Directive 1:
Answer these questions about the flow dissector thread:
(a) What date and time appear in the thread's Date header?
(b) Which two fields does the proposed struct flow_dissector_key_icmp contain?
(c) In which function was Simon Horman unsure how to tell ports and ICMP apart?
Directive 2: Please write the next part of the flow dissector thread, picking up after its final sentence.

Extract to read:
⁂
[<prev] [next>] [<thread-prev] [thread-next>] [day] [month] [year] [list]
Message-ID: <20161206122634.GH1984@nanopsycho>
Date: Tue, 6 Dec 2016 13:26:34 +0100
From: Jiri Pirko <jiri@...nulli.us>
To: Simon Horman <simon.horman@...ronome.com>
Cc: Tom Herbert <tom@...bertland.com>,
David Miller <davem@...emloft.net>,
Linux Kernel Network Developers <netdev@...r.kernel.org>,
Jay Vosburgh <j.vosburgh@...il.com>,
Veaceslav Falico <vfalico@...il.com>,
Andy Gospodarek <andy@...yhouse.net>,
Jamal Hadi Salim <jhs@...atatu.com>,
Jiri Pirko <jiri@...lanox.com>
Subject: Re: [PATCH v2 net-next 1/2] flow dissector: ICMP support
Tue, Dec 06, 2016 at 11:51:46AM CET, simon.horman@...ronome.com wrote:
>On Mon, Dec 05, 2016 at 09:29:45AM -0800, Tom Herbert wrote:
>> On Mon, Dec 5, 2016 at 6:23 AM, Simon Horman <simon.horman@...ronome.com> wrote:
>> > On Sat, Dec 03, 2016 at 10:52:32AM -0800, Tom Herbert wrote:
>> >> On Sat, Dec 3, 2016 at 2:49 AM, Jiri Pirko <jiri@...nulli.us> wrote:
>> >> > Fri, Dec 02, 2016 at 09:31:41PM CET, simon.horman@...ronome.com wrote:
>> >> >>Allow dissection of ICMP(V6) type and code. This re-uses transport layer
>> >> >>port dissection code as although ICMP is not a transport protocol and their
>> >> >>type and code are not ports this allows sharing of both code and storage.
>> >> >>
>> >> >>Signed-off-by: Simon Horman <simon.horman@...ronome.com>
>> >
>> > ...
>> >
>> >> > Digging into this a bit more. I think it would be much nice not to mix
>> >> > up l4 ports and icmp stuff.
>> >> >
>> >> > How about to have FLOW_DISSECTOR_KEY_ICMP
>> >> > and
>> >> > struct flow_dissector_key_icmp {
>> >> > u8 type;
>> >> > u8 code;
>> >> > };
>> >> >
>> >> > The you can make this structure and struct flow_dissector_key_ports into
>> >> > an union in struct flow_keys.
>> >> >
>> >> > Looks much cleaner to me.
>> >
>> > Hi Jiri,
>> >
>> > I wondered about that too. The main reason that I didn't do this the first
>> > time around is that I wasn't sure what to do to differentiate between ports
>> > and icmp in fl_init_dissector() given that using a union would could to
>> > mask bits being set in both if they are set in either.
⁂
[Item coordinate data]

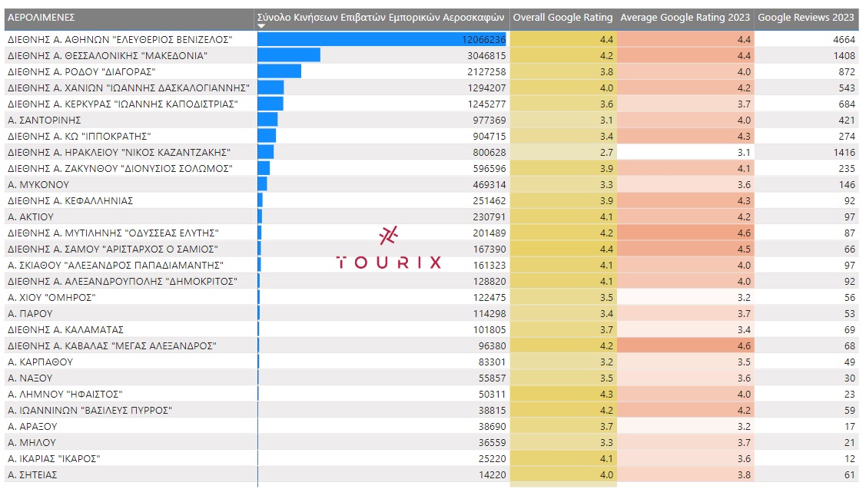Click the ΗΡΑΚΛΕΙΟΥ "ΝΙΚΟΣ ΚΑΖΑΝΤΖΑΚΗΣ" airport name
Image resolution: width=866 pixels, height=489 pixels.
(118, 152)
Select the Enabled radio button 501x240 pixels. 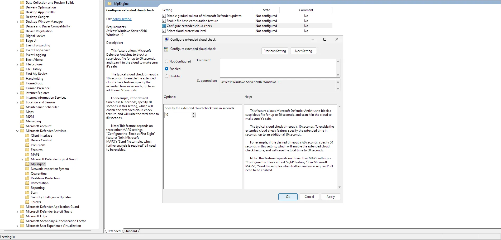167,69

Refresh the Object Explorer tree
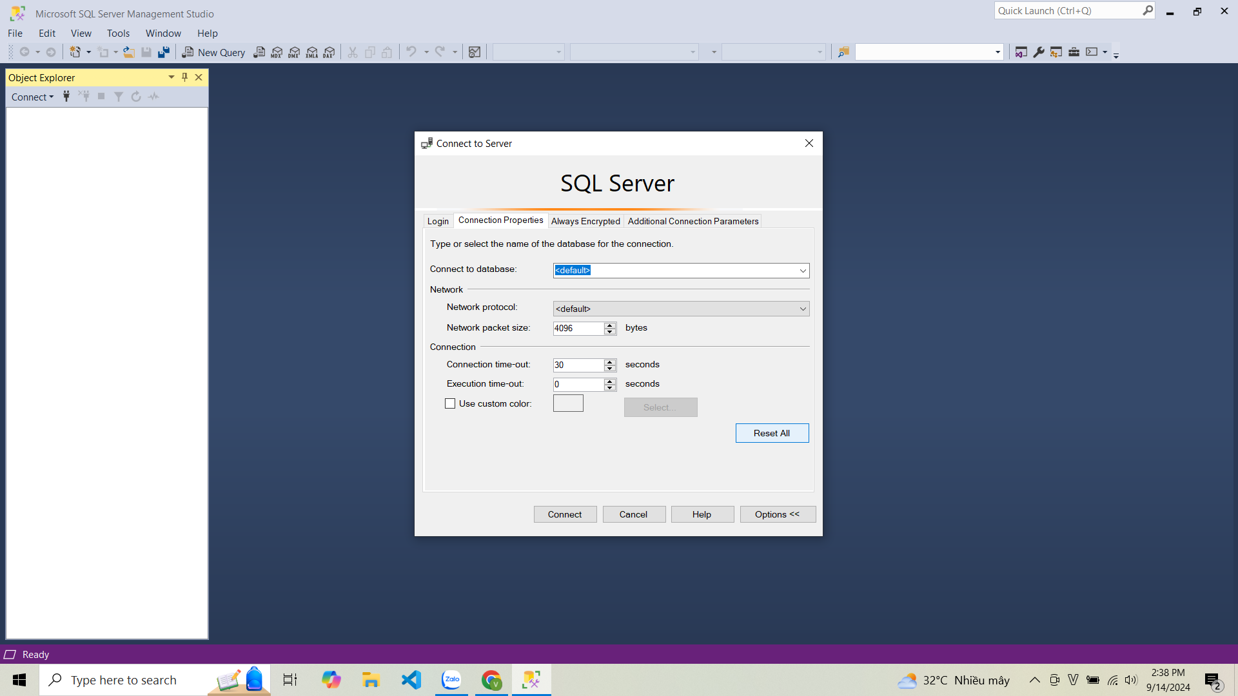point(136,96)
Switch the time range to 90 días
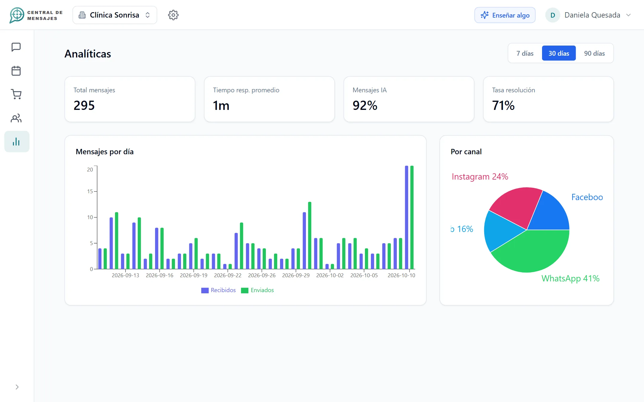 594,53
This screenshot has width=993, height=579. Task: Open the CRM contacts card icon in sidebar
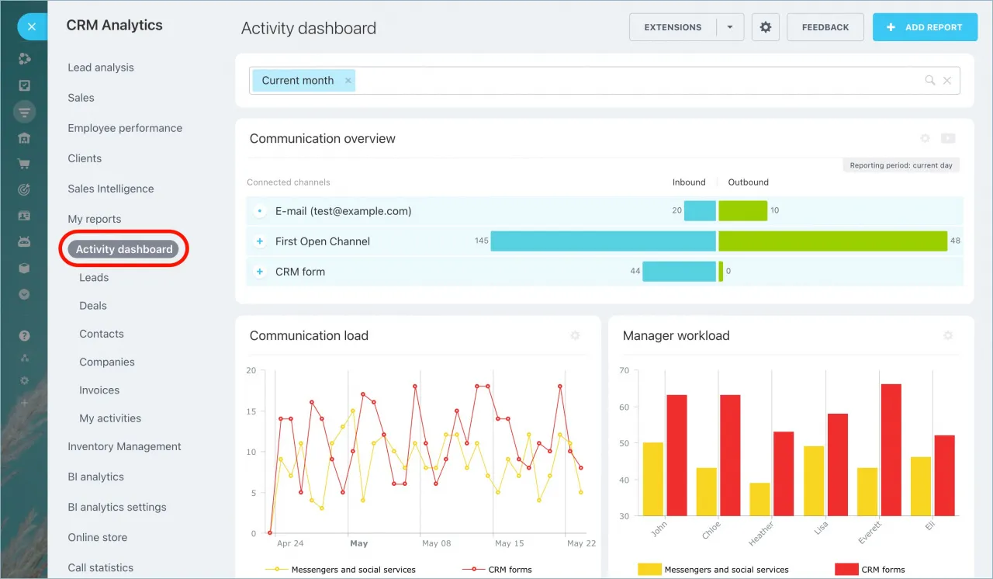24,216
⁂
Exercise output 1:
(a) Tue, 6 Dec 2016 13:26:34 +0100
(b) type and code, both u8
(c) fl_init_dissector()

Exercise output 2:
>> >
>> > I've taken a stab at addressing that below along with implementing your
>> > suggestion. If the treatment in fl_init_dissector() is acceptable
>> > perhaps something similar should be done for FLOW_DISSECTOR_KEY_IPV[46]_ADDRS
>> > too?
>> >
>> >> I agree, this patch adds to many conditionals into the fast path for
>> >> ICMP handling. Neither is there much point in using type and code as
>> >> input to the packet hash.
>> >
>> > Hi Tom,
>> >
>> > I'm not sure that I follow this. A packet may be ICMP or not regardless of
>> > if FLOW_DISSECTOR_KEY_PORT (and now FLOW_DISSECTOR_KEY_ICMP) port is set or
>> > not. I'd appreciate some guidance here.
>> >
>> > First-pass at implementing Jiri's suggestion follows:
>> >
>
>...
>
>> > diff --git a/net/core/flow_dissector.c b/net/core/flow_dissector.c
>> > index 0584b4bb4390..33e5fa2b3e87 100644
>> > --- a/net/core/flow_dissector.c
>> > +++ b/net/core/flow_dissector.c
>
>...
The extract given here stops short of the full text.